* _Problem description_: Using the records below, give again exactly the lines from the line that contains "Task: Click the stock pot product thumbnail" through the line that contains "Select the top", both ends included, and only those.

Stored items:
--------------------------------------------------

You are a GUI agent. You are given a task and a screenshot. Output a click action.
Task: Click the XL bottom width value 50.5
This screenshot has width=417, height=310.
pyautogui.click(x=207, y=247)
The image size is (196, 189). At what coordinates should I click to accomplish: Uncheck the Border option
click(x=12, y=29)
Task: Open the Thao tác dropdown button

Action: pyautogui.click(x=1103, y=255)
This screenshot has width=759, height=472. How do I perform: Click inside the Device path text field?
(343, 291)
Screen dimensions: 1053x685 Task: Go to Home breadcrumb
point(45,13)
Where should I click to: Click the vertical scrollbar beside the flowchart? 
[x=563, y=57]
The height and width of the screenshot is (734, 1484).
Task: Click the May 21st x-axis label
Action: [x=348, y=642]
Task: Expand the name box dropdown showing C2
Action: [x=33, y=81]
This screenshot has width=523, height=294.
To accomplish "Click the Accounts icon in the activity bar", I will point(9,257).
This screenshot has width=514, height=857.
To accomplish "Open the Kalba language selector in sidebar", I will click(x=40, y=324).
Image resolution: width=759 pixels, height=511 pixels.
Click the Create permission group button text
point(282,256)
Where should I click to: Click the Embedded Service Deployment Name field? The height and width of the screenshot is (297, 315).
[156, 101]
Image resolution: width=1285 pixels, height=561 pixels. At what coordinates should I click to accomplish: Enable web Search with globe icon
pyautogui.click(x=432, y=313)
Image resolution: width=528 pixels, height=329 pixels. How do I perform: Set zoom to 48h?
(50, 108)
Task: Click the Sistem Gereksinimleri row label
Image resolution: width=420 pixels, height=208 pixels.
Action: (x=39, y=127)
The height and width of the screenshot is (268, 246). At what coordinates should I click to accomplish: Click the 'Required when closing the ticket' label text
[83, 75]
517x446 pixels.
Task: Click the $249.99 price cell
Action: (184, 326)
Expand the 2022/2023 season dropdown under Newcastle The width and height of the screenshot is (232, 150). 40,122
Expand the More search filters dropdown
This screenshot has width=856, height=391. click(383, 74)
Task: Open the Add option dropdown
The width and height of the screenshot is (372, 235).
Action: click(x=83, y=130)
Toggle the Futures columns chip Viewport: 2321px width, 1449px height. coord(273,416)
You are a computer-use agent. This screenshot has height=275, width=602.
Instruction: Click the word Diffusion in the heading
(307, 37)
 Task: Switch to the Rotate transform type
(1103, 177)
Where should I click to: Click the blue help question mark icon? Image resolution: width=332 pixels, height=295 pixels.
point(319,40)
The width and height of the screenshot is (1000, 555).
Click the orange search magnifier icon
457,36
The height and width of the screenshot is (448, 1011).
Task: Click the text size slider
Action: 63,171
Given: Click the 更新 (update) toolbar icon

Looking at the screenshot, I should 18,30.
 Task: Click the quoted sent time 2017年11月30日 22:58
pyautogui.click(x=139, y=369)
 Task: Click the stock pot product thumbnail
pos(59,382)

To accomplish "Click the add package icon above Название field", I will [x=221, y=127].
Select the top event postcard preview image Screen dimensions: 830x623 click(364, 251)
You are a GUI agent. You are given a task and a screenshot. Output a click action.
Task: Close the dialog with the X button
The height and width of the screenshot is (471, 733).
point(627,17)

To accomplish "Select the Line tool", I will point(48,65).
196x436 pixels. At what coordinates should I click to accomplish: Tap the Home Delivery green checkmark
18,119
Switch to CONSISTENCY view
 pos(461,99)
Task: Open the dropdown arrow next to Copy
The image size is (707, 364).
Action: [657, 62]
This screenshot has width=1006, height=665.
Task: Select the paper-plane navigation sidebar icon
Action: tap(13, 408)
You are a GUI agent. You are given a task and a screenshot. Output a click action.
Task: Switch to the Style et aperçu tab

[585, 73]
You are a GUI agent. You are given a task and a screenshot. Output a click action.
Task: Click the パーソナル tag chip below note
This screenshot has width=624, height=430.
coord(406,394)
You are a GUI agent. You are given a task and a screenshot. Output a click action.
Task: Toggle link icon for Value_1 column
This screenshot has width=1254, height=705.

--------------------------------------------------

* _Exercise solution_:
 Task: Click the stock pot product thumbnail
pos(59,382)

To accomplish "Click the add package icon above Название field", I will [x=221, y=127].
Select the top event postcard preview image Screen dimensions: 830x623 click(364, 251)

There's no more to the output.